Extracted records:
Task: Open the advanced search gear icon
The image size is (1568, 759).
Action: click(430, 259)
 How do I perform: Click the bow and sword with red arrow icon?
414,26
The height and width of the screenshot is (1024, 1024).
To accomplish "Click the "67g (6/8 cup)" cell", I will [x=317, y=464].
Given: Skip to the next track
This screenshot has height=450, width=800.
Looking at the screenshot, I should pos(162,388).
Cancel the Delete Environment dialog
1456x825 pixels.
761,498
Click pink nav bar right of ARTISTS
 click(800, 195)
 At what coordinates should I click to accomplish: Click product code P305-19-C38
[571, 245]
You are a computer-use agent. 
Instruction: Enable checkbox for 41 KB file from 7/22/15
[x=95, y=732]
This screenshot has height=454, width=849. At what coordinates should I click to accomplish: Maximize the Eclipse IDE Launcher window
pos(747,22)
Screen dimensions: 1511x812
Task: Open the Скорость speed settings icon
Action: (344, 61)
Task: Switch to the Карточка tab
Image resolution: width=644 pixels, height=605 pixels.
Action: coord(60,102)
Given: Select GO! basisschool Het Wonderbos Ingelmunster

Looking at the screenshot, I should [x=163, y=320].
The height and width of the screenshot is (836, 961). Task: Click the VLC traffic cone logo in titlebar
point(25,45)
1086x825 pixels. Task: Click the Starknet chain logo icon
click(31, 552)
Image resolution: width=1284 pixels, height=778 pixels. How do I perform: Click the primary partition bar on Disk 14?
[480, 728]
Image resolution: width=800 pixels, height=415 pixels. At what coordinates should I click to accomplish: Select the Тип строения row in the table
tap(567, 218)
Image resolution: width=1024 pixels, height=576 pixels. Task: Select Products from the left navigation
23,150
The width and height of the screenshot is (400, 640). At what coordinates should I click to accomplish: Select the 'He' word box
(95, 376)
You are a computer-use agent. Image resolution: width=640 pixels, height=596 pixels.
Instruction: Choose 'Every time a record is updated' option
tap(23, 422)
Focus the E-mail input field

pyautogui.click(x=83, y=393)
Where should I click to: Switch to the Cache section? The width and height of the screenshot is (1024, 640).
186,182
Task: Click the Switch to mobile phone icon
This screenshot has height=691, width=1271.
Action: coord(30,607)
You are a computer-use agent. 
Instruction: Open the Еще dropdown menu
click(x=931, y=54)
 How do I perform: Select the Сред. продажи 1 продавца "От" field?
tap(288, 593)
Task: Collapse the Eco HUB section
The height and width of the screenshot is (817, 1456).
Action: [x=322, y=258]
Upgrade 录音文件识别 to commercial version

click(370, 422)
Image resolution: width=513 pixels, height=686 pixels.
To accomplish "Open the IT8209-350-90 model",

## Work to complete
Transcribe the entire listing above line for line, keeping every character unchanged.

## Result for this exercise
Task: Open the advanced search gear icon
The image size is (1568, 759).
Action: click(430, 259)
 How do I perform: Click the bow and sword with red arrow icon?
414,26
The height and width of the screenshot is (1024, 1024).
To accomplish "Click the "67g (6/8 cup)" cell", I will [x=317, y=464].
Given: Skip to the next track
This screenshot has height=450, width=800.
Looking at the screenshot, I should pos(162,388).
Cancel the Delete Environment dialog
1456x825 pixels.
761,498
Click pink nav bar right of ARTISTS
 click(800, 195)
 At what coordinates should I click to accomplish: Click product code P305-19-C38
[571, 245]
You are a computer-use agent. 
Instruction: Enable checkbox for 41 KB file from 7/22/15
[x=95, y=732]
This screenshot has height=454, width=849. At what coordinates should I click to accomplish: Maximize the Eclipse IDE Launcher window
pos(747,22)
Screen dimensions: 1511x812
Task: Open the Скорость speed settings icon
Action: (344, 61)
Task: Switch to the Карточка tab
Image resolution: width=644 pixels, height=605 pixels.
Action: coord(60,102)
Given: Select GO! basisschool Het Wonderbos Ingelmunster

Looking at the screenshot, I should [x=163, y=320].
The height and width of the screenshot is (836, 961). Task: Click the VLC traffic cone logo in titlebar
point(25,45)
1086x825 pixels. Task: Click the Starknet chain logo icon
click(31, 552)
Image resolution: width=1284 pixels, height=778 pixels. How do I perform: Click the primary partition bar on Disk 14?
[480, 728]
Image resolution: width=800 pixels, height=415 pixels. At what coordinates should I click to accomplish: Select the Тип строения row in the table
tap(567, 218)
Image resolution: width=1024 pixels, height=576 pixels. Task: Select Products from the left navigation
23,150
The width and height of the screenshot is (400, 640). At what coordinates should I click to accomplish: Select the 'He' word box
(95, 376)
You are a computer-use agent. Image resolution: width=640 pixels, height=596 pixels.
Instruction: Choose 'Every time a record is updated' option
tap(23, 422)
Focus the E-mail input field

pyautogui.click(x=83, y=393)
Where should I click to: Switch to the Cache section? The width and height of the screenshot is (1024, 640).
186,182
Task: Click the Switch to mobile phone icon
This screenshot has height=691, width=1271.
Action: coord(30,607)
You are a computer-use agent. 
Instruction: Open the Еще dropdown menu
click(x=931, y=54)
 How do I perform: Select the Сред. продажи 1 продавца "От" field?
tap(288, 593)
Task: Collapse the Eco HUB section
The height and width of the screenshot is (817, 1456).
Action: [x=322, y=258]
Upgrade 录音文件识别 to commercial version

click(370, 422)
Image resolution: width=513 pixels, height=686 pixels.
To accomplish "Open the IT8209-350-90 model",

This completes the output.